Assignment:
Answer these questions from the text on catalytic converter theft below.
1. How many catalytic converter theft reports did Chicago record in July 2022?
2. Which group is pushing for a federal licensing requirement for anyone buying or selling catalytic converters?
3. What free service is the Institute of Scrap Recycling Industries pushing?

Study text:
State Rep. La Shawn Ford, D-Chicago, who sponsored the law, says: "There is a demand for it because there is a demand from the scrap metal industry. They are really part of the problem."

In July 2022, two months after the law took effect, catalytic converter theft reports in Chicago skyrocketed to their highest point, with 913 that month — up 314% over the previous year's 291.

The numbers stayed high all last summer and fall — far above a year earlier — and only started dipping slightly this spring.

Broshous says some states have prohibited cash sales of catalytic converters entirely. He thinks having a serial number stamped on each converter, much like a VIN, might dissuade cutters from taking them and make scrappers wary about buying them.

"The real solution for this is going to be at the manufacturer level," he says.

But the automotive industry says used cars — not new vehicles — are most often targeted, so mandating serial numbers on new converters doesn't make sense. Some manufacturers have started redesigning cars to make the converters harder to steal.

The Alliance for Automotive Innovation, a car industry group, wants all scrap dealers to be required to record the date of each catalytic converter purchase and get a copy of the seller's ID, the VIN of the vehicle it came from and a title or bill of sale proving the seller's right to sell the part.

The International Precious Metals Institute, an industry group, is pushing for a federal licensing requirement for anyone buying or selling catalytic converters. It could be further strengthened by adding anti-money-laundering and "know your customer" rules like those that banks must abide by, says the group's Steve Contreras.

Another industry group, the Institute of Scrap Recycling Industries, is pushing a free service, ScrapTheftAlert.com, which lets police list metal thefts in their jurisdictions. Recyclers can check that the metals they’re buying aren't on the list.

Given data:
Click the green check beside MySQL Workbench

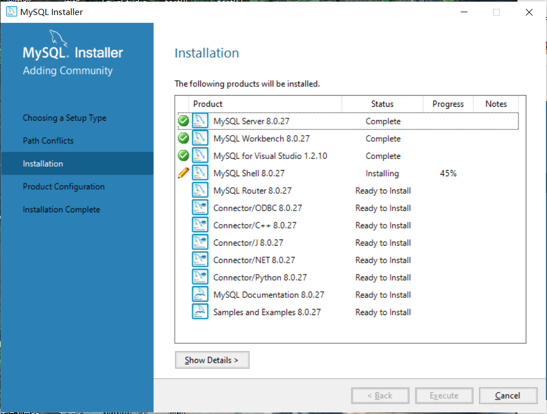tap(183, 138)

Written reply:
1. 913
2. The International Precious Metals Institute
3. ScrapTheftAlert.com